═══ Supplied data ═══

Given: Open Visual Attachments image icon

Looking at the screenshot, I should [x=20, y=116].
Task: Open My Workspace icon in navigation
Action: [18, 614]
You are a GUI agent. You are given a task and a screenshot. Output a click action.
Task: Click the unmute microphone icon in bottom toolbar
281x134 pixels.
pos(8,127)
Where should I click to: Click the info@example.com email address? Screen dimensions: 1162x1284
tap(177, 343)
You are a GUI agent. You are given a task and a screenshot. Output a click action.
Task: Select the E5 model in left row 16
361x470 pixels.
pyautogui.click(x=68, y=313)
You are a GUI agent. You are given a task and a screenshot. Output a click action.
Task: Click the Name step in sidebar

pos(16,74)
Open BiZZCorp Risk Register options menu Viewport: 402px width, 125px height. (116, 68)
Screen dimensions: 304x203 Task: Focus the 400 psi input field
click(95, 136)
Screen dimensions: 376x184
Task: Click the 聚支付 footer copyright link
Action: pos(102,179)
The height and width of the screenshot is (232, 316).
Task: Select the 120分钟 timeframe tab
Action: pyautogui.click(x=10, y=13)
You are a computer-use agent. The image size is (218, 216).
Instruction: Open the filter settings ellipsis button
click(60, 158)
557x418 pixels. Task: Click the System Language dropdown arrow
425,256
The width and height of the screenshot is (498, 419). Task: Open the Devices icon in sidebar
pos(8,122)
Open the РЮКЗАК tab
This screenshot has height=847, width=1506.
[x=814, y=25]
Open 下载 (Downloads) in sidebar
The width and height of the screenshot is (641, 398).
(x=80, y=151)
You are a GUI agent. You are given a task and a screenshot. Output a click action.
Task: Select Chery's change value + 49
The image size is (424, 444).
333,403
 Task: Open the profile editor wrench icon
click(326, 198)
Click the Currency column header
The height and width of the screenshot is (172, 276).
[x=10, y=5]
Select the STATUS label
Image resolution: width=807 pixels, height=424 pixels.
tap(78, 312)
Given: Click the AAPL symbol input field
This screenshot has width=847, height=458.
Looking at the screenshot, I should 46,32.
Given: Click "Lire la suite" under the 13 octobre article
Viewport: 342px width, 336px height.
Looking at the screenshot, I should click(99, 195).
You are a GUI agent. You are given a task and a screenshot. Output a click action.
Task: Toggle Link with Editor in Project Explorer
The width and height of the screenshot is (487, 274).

═══

Brief — Nothing but the lines from the one containing "Task: Toggle Link" through the last line of the data above should be set down, word for word.

Final answer —
Task: Toggle Link with Editor in Project Explorer
The width and height of the screenshot is (487, 274).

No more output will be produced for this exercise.